Quercetin dietary supplementation protects against difenoconazole-induced carp spleen inflammatory damage via regulating ROS/NF-κB/NLRP3 inflammasome axis

Abstract

As a widely used fungicide at present, difenoconazole can enter the aquatic ecosystem and cause adverse effects on freshwater carp culture. The spleen, an important immune organ of carp, is vulnerable to damage by environmental toxins. Studies have shown that the inflammatory response is an important mechanism of immunotoxicity of difenoconazole.

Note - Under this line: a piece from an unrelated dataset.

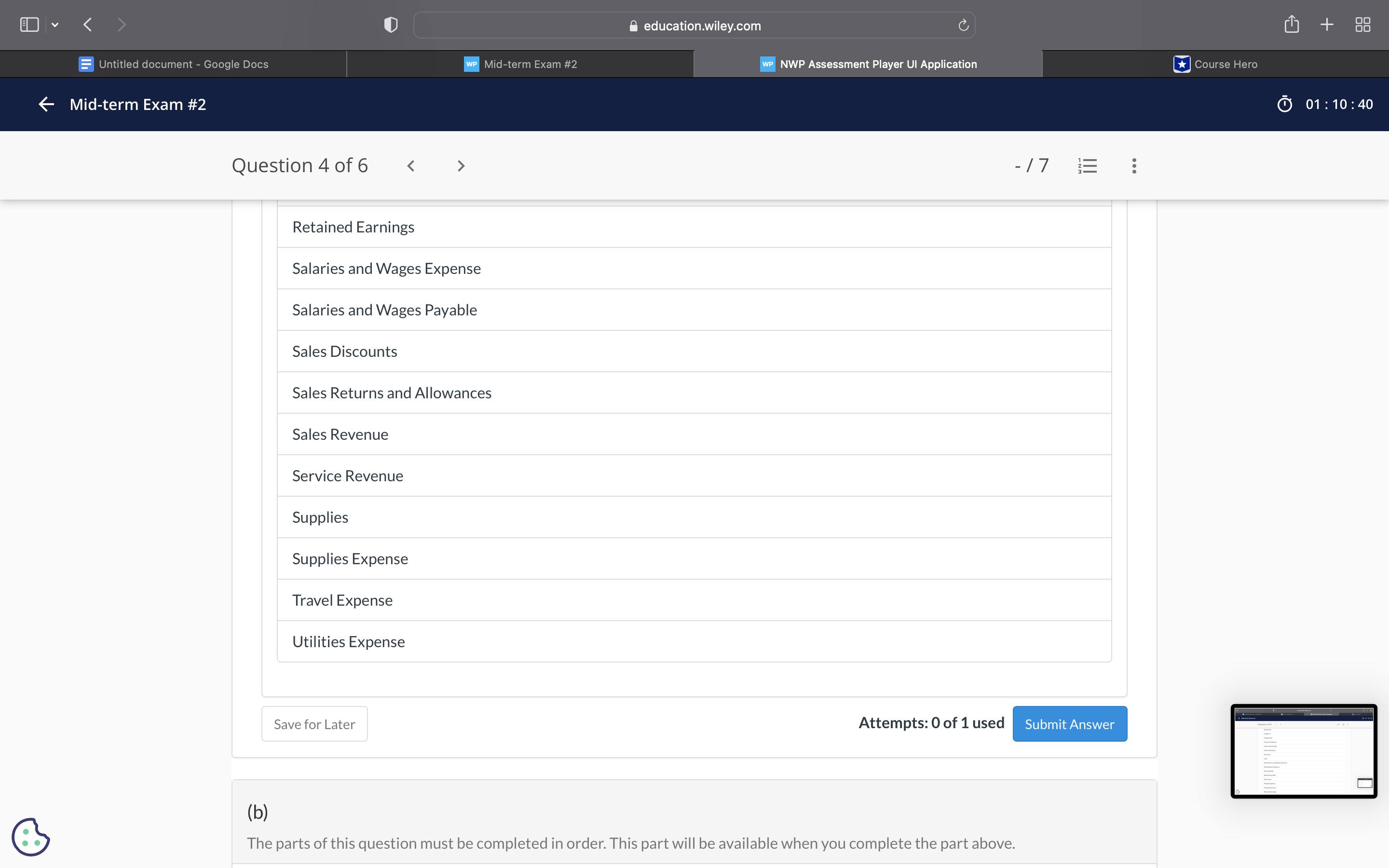This screenshot has height=868, width=1389.
Task: Click Save for Later
Action: 314,724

Whereas quercetin has anti-inflammatory pharmacological activity, the role and mechanism of quercetin in difenoconazole-induced inflammatory damage in the spleen of carp is unknown. In this study, we developed a model for carp with quercetin added to the diet and exposed to environmentally relevant concentrations of difenoconazole. We found that quercetin protects against inflammatory damage in the splenic tissue of carp through histopathological observations. We found that quercetin alleviated ROS enrichment and disruption of redox homeostasis (dynamic balance of GSH, T-AOC, CAT, and MDA) in the spleen tissue of carp by fluorescence assay and biochemical assay. We found that quercetin was able to inhibit the activation of the NF-κB signaling pathway (elevated p-NF-κB p65 expression level) and NLRP3 inflammasome pathway (NLRP3/ASC/caspase-1) in carp spleen tissue induced by difenoconazole by immunohistochemistry and qPCR analysis. In conclusion, this study confirms that the addition of quercetin as a supplement to the diets of freshwater cultured carp is effective against the spleen toxicity induced by difenoconazole. Mechanistically, quercetin may alleviate the difenoconazole-induced splenic inflammatory injury in carp by suppressing the excessive activation of ROS/NF-κB/NLRP3 inflammasome axis, providing new insights into the mechanism of quercetin alleviation of splenic inflammatory injury in carp.